What you are asked to do: Write the entries below again, precisely as they appear.

(Saved data entries)
━━━━━━━━━━━━━━━━━━━━━━━━━━━━━━

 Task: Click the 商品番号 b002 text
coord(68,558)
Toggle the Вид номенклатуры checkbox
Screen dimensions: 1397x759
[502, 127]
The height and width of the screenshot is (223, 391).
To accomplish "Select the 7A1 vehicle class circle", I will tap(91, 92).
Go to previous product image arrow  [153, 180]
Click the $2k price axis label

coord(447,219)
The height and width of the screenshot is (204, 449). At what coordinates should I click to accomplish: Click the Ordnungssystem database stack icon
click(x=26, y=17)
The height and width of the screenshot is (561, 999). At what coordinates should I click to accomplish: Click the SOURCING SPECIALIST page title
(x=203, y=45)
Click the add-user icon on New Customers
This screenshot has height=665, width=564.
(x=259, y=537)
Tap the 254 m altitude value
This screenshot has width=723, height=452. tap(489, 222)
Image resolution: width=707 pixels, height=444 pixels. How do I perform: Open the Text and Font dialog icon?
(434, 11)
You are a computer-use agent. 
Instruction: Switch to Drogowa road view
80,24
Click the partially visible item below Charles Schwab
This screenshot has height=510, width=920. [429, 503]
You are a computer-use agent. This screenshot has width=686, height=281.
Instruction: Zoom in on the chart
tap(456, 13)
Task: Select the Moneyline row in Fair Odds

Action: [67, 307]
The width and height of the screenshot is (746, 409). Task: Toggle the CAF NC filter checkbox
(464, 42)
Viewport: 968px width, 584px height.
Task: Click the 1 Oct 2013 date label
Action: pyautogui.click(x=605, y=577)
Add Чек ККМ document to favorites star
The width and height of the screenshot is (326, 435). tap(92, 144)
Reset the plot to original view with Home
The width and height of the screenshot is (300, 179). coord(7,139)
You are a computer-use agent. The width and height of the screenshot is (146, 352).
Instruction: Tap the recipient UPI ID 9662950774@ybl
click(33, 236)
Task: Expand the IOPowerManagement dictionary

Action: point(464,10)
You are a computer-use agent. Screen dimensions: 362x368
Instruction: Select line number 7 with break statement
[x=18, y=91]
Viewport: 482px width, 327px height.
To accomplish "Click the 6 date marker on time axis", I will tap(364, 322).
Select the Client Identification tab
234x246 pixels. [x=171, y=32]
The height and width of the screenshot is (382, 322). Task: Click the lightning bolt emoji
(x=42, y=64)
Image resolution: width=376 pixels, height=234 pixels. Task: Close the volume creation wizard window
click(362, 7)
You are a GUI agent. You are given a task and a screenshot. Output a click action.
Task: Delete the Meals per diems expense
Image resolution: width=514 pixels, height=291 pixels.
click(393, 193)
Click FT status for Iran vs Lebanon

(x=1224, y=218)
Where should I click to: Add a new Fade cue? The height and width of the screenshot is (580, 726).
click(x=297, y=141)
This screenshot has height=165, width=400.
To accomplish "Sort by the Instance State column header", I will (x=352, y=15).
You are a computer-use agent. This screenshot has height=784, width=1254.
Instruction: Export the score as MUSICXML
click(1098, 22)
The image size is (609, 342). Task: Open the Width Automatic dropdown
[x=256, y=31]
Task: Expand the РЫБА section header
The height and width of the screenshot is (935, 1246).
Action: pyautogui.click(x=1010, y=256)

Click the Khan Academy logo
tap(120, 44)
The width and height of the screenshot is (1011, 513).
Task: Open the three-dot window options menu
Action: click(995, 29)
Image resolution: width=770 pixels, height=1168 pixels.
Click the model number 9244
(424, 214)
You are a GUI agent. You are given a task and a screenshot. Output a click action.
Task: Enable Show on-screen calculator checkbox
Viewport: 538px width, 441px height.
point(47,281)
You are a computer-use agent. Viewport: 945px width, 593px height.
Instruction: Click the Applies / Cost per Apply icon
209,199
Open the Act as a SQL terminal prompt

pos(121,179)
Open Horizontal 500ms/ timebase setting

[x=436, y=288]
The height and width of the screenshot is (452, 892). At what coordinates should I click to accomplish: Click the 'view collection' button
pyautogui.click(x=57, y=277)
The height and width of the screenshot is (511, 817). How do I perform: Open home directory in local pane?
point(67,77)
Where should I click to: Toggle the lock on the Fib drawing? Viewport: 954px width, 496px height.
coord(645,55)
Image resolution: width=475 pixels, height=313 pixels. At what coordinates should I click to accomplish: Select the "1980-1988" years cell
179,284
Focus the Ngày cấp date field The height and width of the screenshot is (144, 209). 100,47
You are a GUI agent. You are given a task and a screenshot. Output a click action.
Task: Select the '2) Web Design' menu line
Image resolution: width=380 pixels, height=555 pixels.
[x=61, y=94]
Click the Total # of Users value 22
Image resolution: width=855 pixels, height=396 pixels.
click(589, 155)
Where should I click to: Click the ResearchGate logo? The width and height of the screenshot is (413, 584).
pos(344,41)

━━━━━━━━━━━━━━━━━━━━━━━━━━━━━━

Response area:
 Task: Click the 商品番号 b002 text
coord(68,558)
Toggle the Вид номенклатуры checkbox
Screen dimensions: 1397x759
[502, 127]
The height and width of the screenshot is (223, 391).
To accomplish "Select the 7A1 vehicle class circle", I will tap(91, 92).
Go to previous product image arrow  [153, 180]
Click the $2k price axis label

coord(447,219)
The height and width of the screenshot is (204, 449). At what coordinates should I click to accomplish: Click the Ordnungssystem database stack icon
click(x=26, y=17)
The height and width of the screenshot is (561, 999). At what coordinates should I click to accomplish: Click the SOURCING SPECIALIST page title
(x=203, y=45)
Click the add-user icon on New Customers
This screenshot has height=665, width=564.
(x=259, y=537)
Tap the 254 m altitude value
This screenshot has width=723, height=452. tap(489, 222)
Image resolution: width=707 pixels, height=444 pixels. How do I perform: Open the Text and Font dialog icon?
(434, 11)
You are a computer-use agent. 
Instruction: Switch to Drogowa road view
80,24
Click the partially visible item below Charles Schwab
This screenshot has height=510, width=920. [429, 503]
You are a computer-use agent. This screenshot has width=686, height=281.
Instruction: Zoom in on the chart
tap(456, 13)
Task: Select the Moneyline row in Fair Odds

Action: [67, 307]
The width and height of the screenshot is (746, 409). Task: Toggle the CAF NC filter checkbox
(464, 42)
Viewport: 968px width, 584px height.
Task: Click the 1 Oct 2013 date label
Action: pyautogui.click(x=605, y=577)
Add Чек ККМ document to favorites star
The width and height of the screenshot is (326, 435). tap(92, 144)
Reset the plot to original view with Home
The width and height of the screenshot is (300, 179). coord(7,139)
You are a computer-use agent. The width and height of the screenshot is (146, 352).
Instruction: Tap the recipient UPI ID 9662950774@ybl
click(33, 236)
Task: Expand the IOPowerManagement dictionary

Action: point(464,10)
You are a computer-use agent. Screen dimensions: 362x368
Instruction: Select line number 7 with break statement
[x=18, y=91]
Viewport: 482px width, 327px height.
To accomplish "Click the 6 date marker on time axis", I will tap(364, 322).
Select the Client Identification tab
234x246 pixels. [x=171, y=32]
The height and width of the screenshot is (382, 322). Task: Click the lightning bolt emoji
(x=42, y=64)
Image resolution: width=376 pixels, height=234 pixels. Task: Close the volume creation wizard window
click(362, 7)
You are a GUI agent. You are given a task and a screenshot. Output a click action.
Task: Delete the Meals per diems expense
Image resolution: width=514 pixels, height=291 pixels.
click(393, 193)
Click FT status for Iran vs Lebanon

(x=1224, y=218)
Where should I click to: Add a new Fade cue? The height and width of the screenshot is (580, 726).
click(x=297, y=141)
This screenshot has height=165, width=400.
To accomplish "Sort by the Instance State column header", I will (x=352, y=15).
You are a computer-use agent. This screenshot has height=784, width=1254.
Instruction: Export the score as MUSICXML
click(1098, 22)
The image size is (609, 342). Task: Open the Width Automatic dropdown
[x=256, y=31]
Task: Expand the РЫБА section header
The height and width of the screenshot is (935, 1246).
Action: pyautogui.click(x=1010, y=256)

Click the Khan Academy logo
tap(120, 44)
The width and height of the screenshot is (1011, 513).
Task: Open the three-dot window options menu
Action: click(995, 29)
Image resolution: width=770 pixels, height=1168 pixels.
Click the model number 9244
(424, 214)
You are a GUI agent. You are given a task and a screenshot. Output a click action.
Task: Enable Show on-screen calculator checkbox
Viewport: 538px width, 441px height.
point(47,281)
You are a computer-use agent. Viewport: 945px width, 593px height.
Instruction: Click the Applies / Cost per Apply icon
209,199
Open the Act as a SQL terminal prompt

pos(121,179)
Open Horizontal 500ms/ timebase setting

[x=436, y=288]
The height and width of the screenshot is (452, 892). At what coordinates should I click to accomplish: Click the 'view collection' button
pyautogui.click(x=57, y=277)
The height and width of the screenshot is (511, 817). How do I perform: Open home directory in local pane?
point(67,77)
Where should I click to: Toggle the lock on the Fib drawing? Viewport: 954px width, 496px height.
coord(645,55)
Image resolution: width=475 pixels, height=313 pixels. At what coordinates should I click to accomplish: Select the "1980-1988" years cell
179,284
Focus the Ngày cấp date field The height and width of the screenshot is (144, 209). 100,47
You are a GUI agent. You are given a task and a screenshot. Output a click action.
Task: Select the '2) Web Design' menu line
Image resolution: width=380 pixels, height=555 pixels.
[x=61, y=94]
Click the Total # of Users value 22
Image resolution: width=855 pixels, height=396 pixels.
click(589, 155)
Where should I click to: Click the ResearchGate logo? The width and height of the screenshot is (413, 584).
pos(344,41)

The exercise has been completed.